# Lesson 7: Probability Fundamentals

*Teachers:* Fares Schulz, Lina Campanella

In this course we will cover:
1. Probability distributions
2. Sampling from distributions
3. Bayes' Theorem
4. Maximum Likelihood

This script was inspired by the Creative Machine Learning course of Philippe Esling and the CS Build Week 1 for Data Science by John Dailey

In [None]:
import random
import matplotlib.pyplot as plt
import numpy as np
import torch.distributions as distribution
import seaborn as sns
import torch
from torch.utils.data import random_split

SEED = 42

def set_seed(seed=42):
    random.seed(seed)
    np.random.seed(seed)
    torch.manual_seed(seed)
set_seed(SEED)

## Coin toss

Let's start with the most intuitive random process: a coin flip. In the example below, we simulate multiple coin tosses using Python's random number generator.

In [None]:
sample_space = ['heads', 'tails']
trials = 5
for t in range(trials):
    # Get a random 0 or 1
    toss = random.randint(0,1)
    # Print the result of our toss
    print('Coin is tossed on ' + sample_space[toss])

Each time we run this code, we get a different outcome due to randomness. But what happens when we repeat the experiment many times? By sampling thousands of coin flips, patterns emerge. We can observe the **distribution** that underlies the random process. 

In [None]:
fig = plt.figure(figsize=(10.5, 2.5), dpi=500, tight_layout=True)
# loop through 5,10,50,100,1000,10000 trials
for t_id, trials in enumerate([5,10,50,100,1000,10000]):
    # Keep track
    heads_or_tails = [0, 0]
    for t in range(trials):
        # Get a random 0 or 1
        toss = random.randint(0,1)
        # Increment the list element corresponding to the toss result
        heads_or_tails[toss] += 1
    # Show a pie chart of the results
    plt.subplot(1, 6, t_id+1)
    plt.pie(heads_or_tails, colors=['turquoise', 'purple'], labels=['heads', 'tails'])
    
plt.show()

[Provided material]
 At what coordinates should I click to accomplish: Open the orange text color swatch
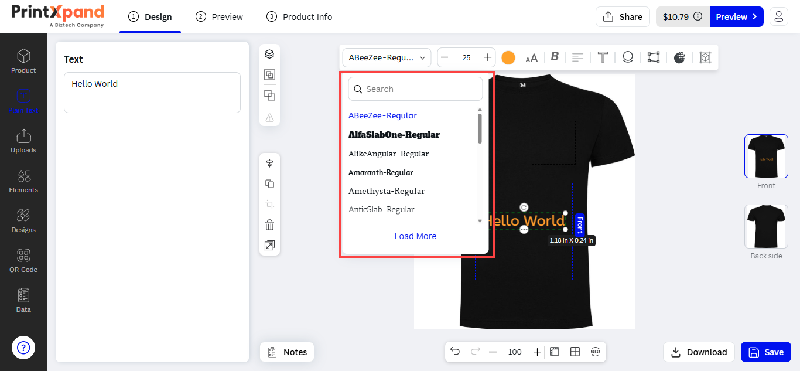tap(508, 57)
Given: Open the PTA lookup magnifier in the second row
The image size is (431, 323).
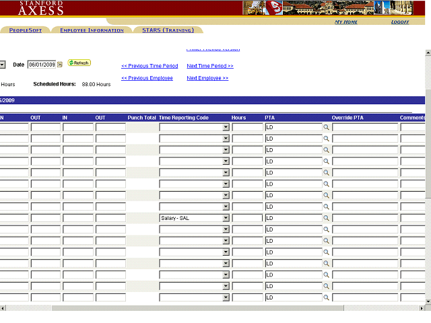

[Tasks to perform]
**1.** In the probability lesson, shorten the paragraph that begins "Each time we run this code" into a short list that keeps its main facts.
**2.** Write the next part of the probability lesson, following on from its last line of code.

[Expected answers]
**1.**
- Running the code gives a different outcome each time because of randomness.
- Repeating the experiment thousands of times makes patterns emerge.
- This lets us observe the distribution behind the random process.

**2.**
## Distributions

### Bernoulli distribution

A very simple example of discrete distribution is the **Bernoulli** distribution. With this distribution, we can model a coin flip, if it has equal probability. More formally, a Bernoulli distribution is defined as

$$ 
Bernoulli(x)= p^x (1-p)^{(1-x)} 
$$

with $p$ controlling the probability of the two classes. That means that fair coin should have $p=0.5$. If we throw the coin a very large number of times, we hope to see on average an equal amount of _heads_ and _tails_.

In [None]:
bernoulli = distribution.Bernoulli(0.5)
# bernoulli = distribution.Bernoulli(0.2)
samples = bernoulli.sample((10000,))
print(samples[:10])
# figure(640, 480)
sns.displot(samples)
plt.title("Samples from a Bernoulli (coin toss)")
plt.show()

In [None]:
sample_space = ['heads', 'tails']
samples = bernoulli.sample((10, ))
for s in samples:
    print('Coin is tossed on ' + sample_space[int(s)])

### Normal distribution

The same ideas apply to *continuous* random variables. The Normal (or Gaussian) distribution is perhaps the most important distribution in statistics and machine learning. Below, two normal distibutions are plottet using `pytorch.distribution`.

In [None]:
x = np.linspace(-4, 6, 1000)

# Based on a normal
n_1 = distribution.Normal(0, 1)
n_2 = distribution.Normal(1, 1.5)

# Obtain some samples
samples = n_1.sample((1000, ))

# PyTorch's distribution module only provides log_prob(), not a direct probability density function. To get the density, we exponentiate the log_prob.
density_1 = torch.exp(n_1.log_prob(torch.Tensor(x))).numpy()
density_2 = torch.exp(n_2.log_prob(torch.Tensor(x))).numpy()

# Plot both samples and density
plt.figure(figsize=(20, 10))

# Compare both distributions
plt.plot(x, density_1)
plt.fill_between(x, density_1, 0, alpha=0.5, label='N(0,1)')
plt.plot(x, density_2)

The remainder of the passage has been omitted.